### Task instructions
(A) Return everything in the ONR forum thread from "dried each panel" down to "on the front.".
(B) In the ONR forum thread, what mix of ONR to water did Justanothersept use in the bucket?

### Quoted passage
# ONR 1st try



## Justanothersept (Sep 2, 2016)

Hey all,

So tried onr for the first time,

As a pre wash x2, wasn't so good at all to release the bugs so probably try BH autowash next time.

What I thought would take about 30mins seemed to take over 1.5 hours to clean and dry, but put everything away just minutes which is a plus!

As a wash it's fine, with multi mitts but as I was doing panel by panel it just dried up to quick, any help? I've attached the picture below, it was about 14c degrees with some wind. From what I knew onr wasn't meant to dry that quick, how can I avoid it??

Bucket 30ml onr to 7.5 litre water.










Sent from my iPhone using Tapatalk


----------



## garage_dweller (Apr 10, 2018)

My method

2 buckets, 1 with ONR mix, 1 with plain water.
Spray bottle with ONR mic
Soak x number of MF cloths in ONR bucket
Spray 2 panels next to each other with ONR mix
leave to dwell
Wing out MF so it's not dripping wet, fold, wipe panel, turn, wipe, repeat until panel done. Put MF in clean water
Dry panel with dry MF
Spray another panel
Take clean MF
Do 2nd panel 
Repeat

Depending on how dirty the car is I may reuse the MF's.

Yoyr pic looks like dirt drying on the panel.


----------



## pt1 (Feb 8, 2014)

Shouldn't be drying that quick! I fill a spray bottle with onr mix... Spray a panel.. Let it sit for 10 seconds or so.. go over the panel with my mitt... Then dry...rinse the mitt over a grit gaurd.. Move on to next panel... Simples. Never get swirls/scratches..i have never used this method on a really dirty car though

Sent from my CLT-L09 using Tapatalk


----------



## garage_dweller (Apr 10, 2018)

It does look like you've use too wet a cloth or mit on a dirty car, you haven't removed the dirty and it's dried.


----------



## cleslie (Feb 19, 2006)

If it's warm, do a couple of panels at a time to prevent drying. Beauty of ONR is it drying on a panel isn't a big deal, just re-apply. Once you get the hang of it, you will take 30 mins. Patting dry probably took most of the time. I wipe dry as ONR gives such excellent lubrication.


----------



## Justanothersept (Sep 2, 2016)

It was warmish but I couldn’t do another panel before it dried up, which shows on the photo. 

I pre sprayed with 4ml to 1 litre onr, twice on bumper

had multi mitts in bucket 30ml to 7.5l pre soaked, 

dried each panel straight away, each panel ended up like the photo before drying. 

I wouldn’t say the car was that dirty, mostly rain water and bugs on the front. 

Would deionised water work with onr, prevent the water marks/spots ? 


Sent from my iPhone using Tapatalk


----------



## Justanothersept (Sep 2, 2016)

garage_dweller said:


> It does look like you've use too wet a cloth or mit on a dirty car, you haven't removed the dirty and it's dried.

Rows of pointing data:

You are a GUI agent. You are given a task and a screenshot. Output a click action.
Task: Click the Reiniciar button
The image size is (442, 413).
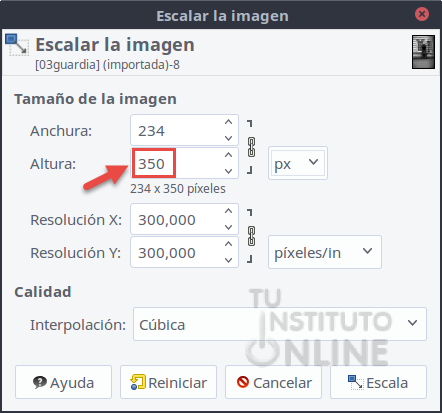pos(168,382)
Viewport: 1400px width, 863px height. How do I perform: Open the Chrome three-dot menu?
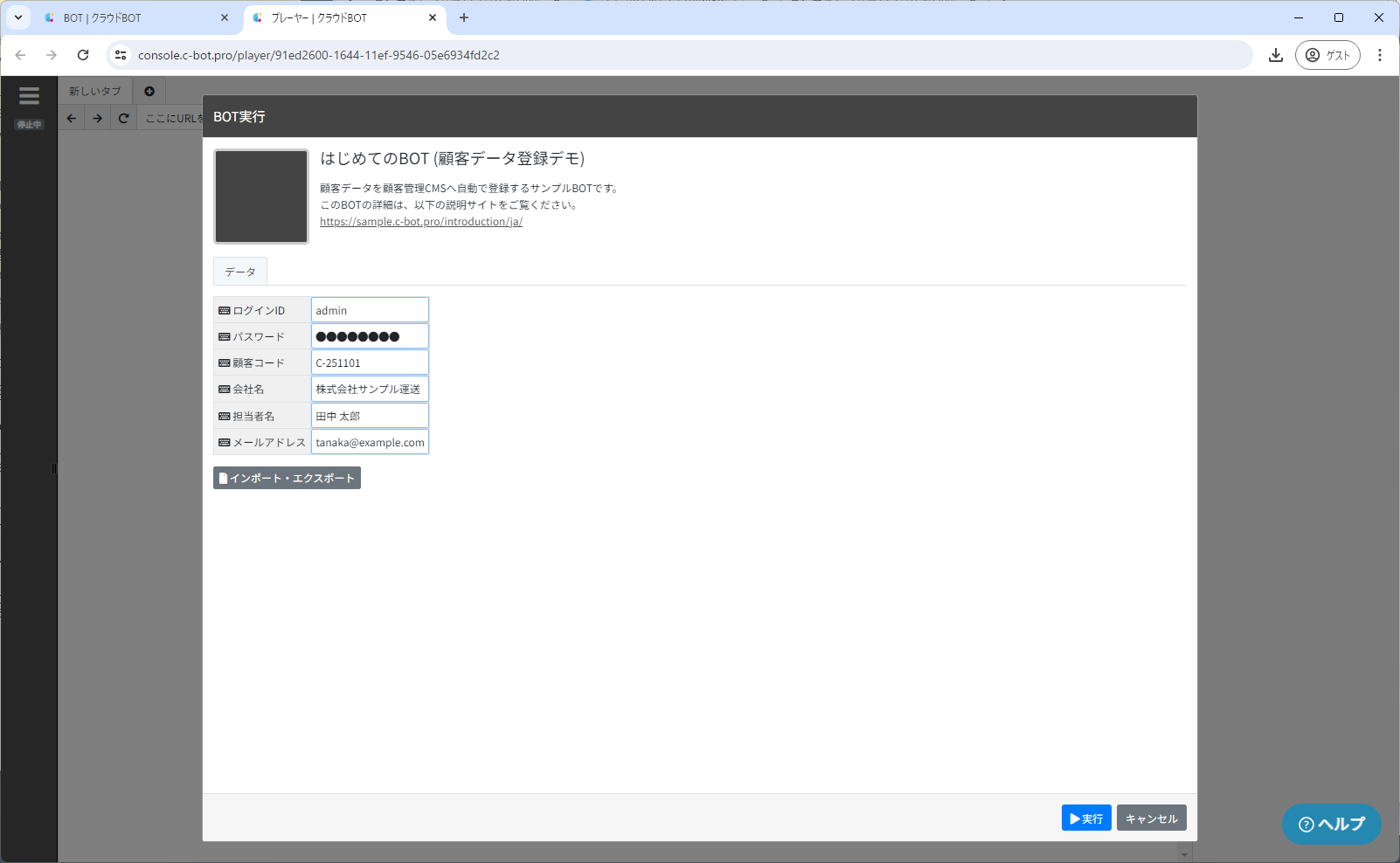1379,55
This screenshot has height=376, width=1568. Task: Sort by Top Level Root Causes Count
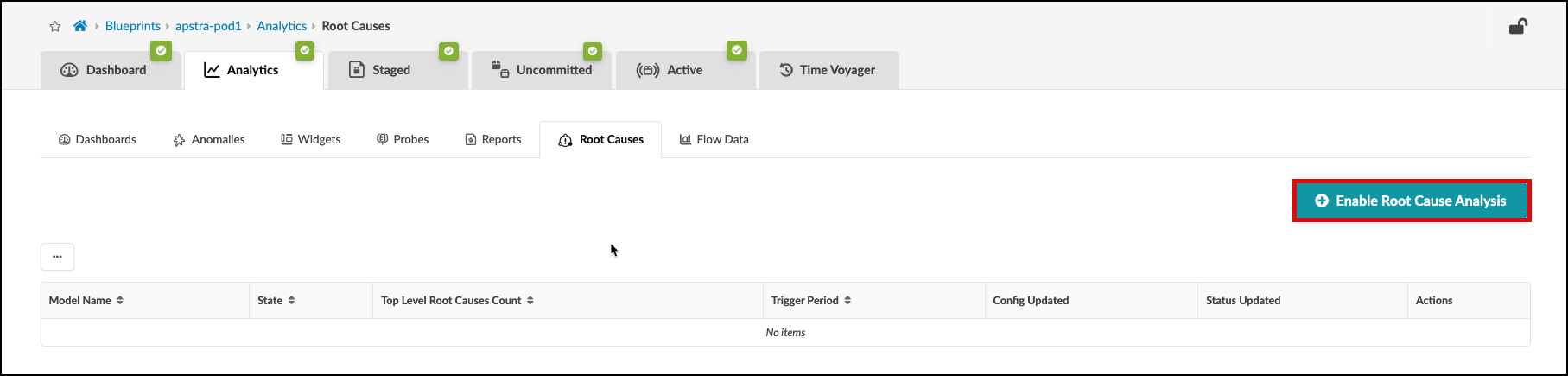pos(457,301)
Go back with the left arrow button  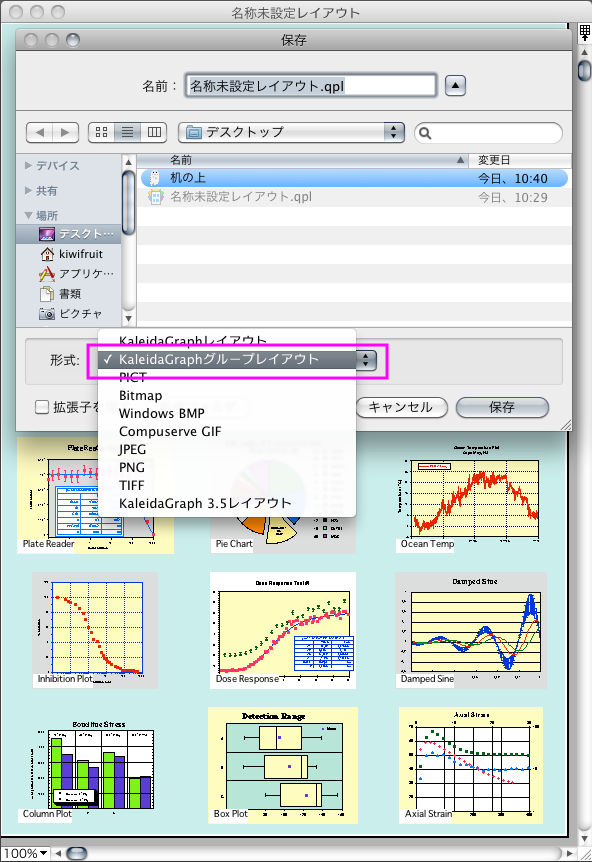click(x=40, y=132)
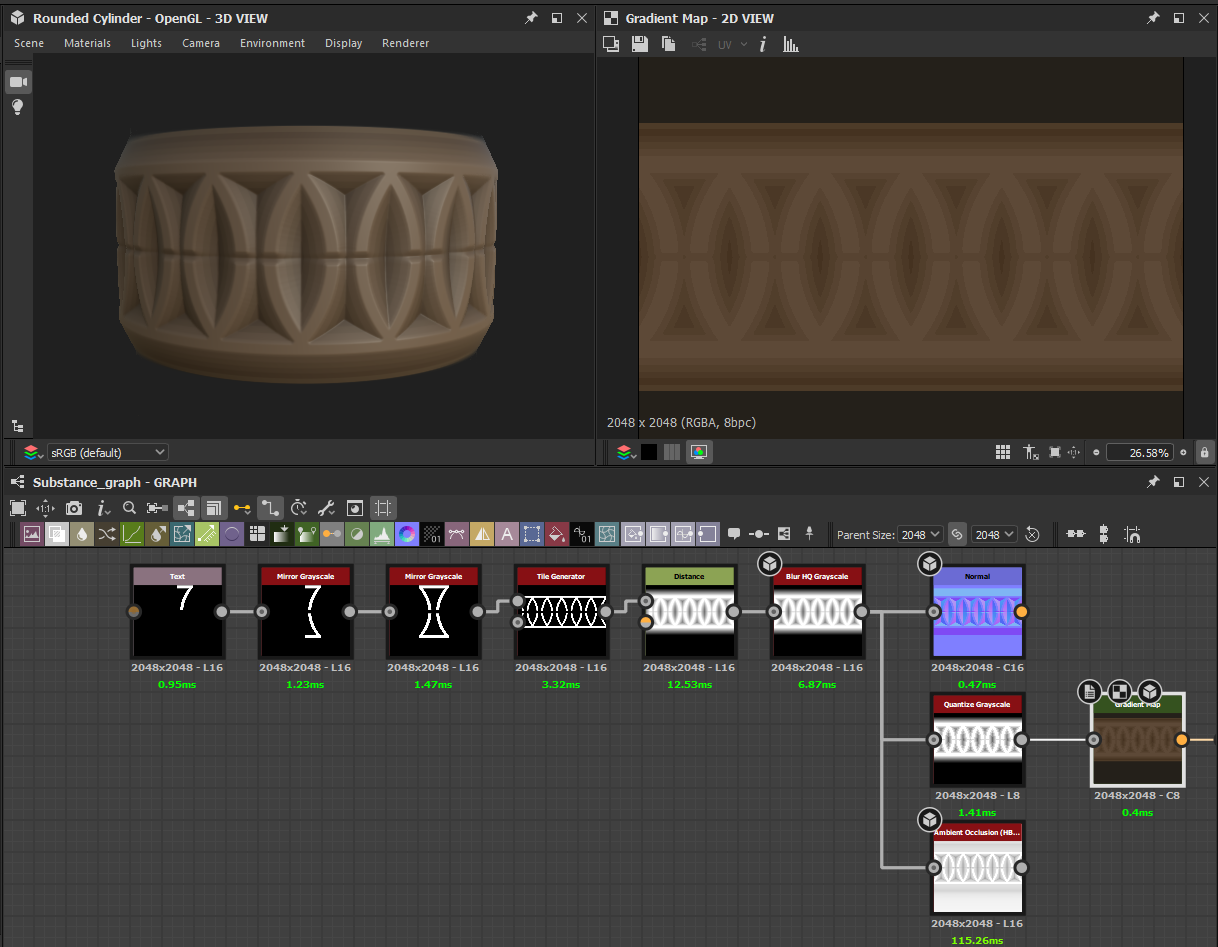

### Expected outputs
(A)
dried each panel straight away, each panel ended up like the photo before drying. 

I wouldn’t say the car was that dirty, mostly rain water and bugs on the front.

(B) 30 ml of ONR to 7.5 liters of water.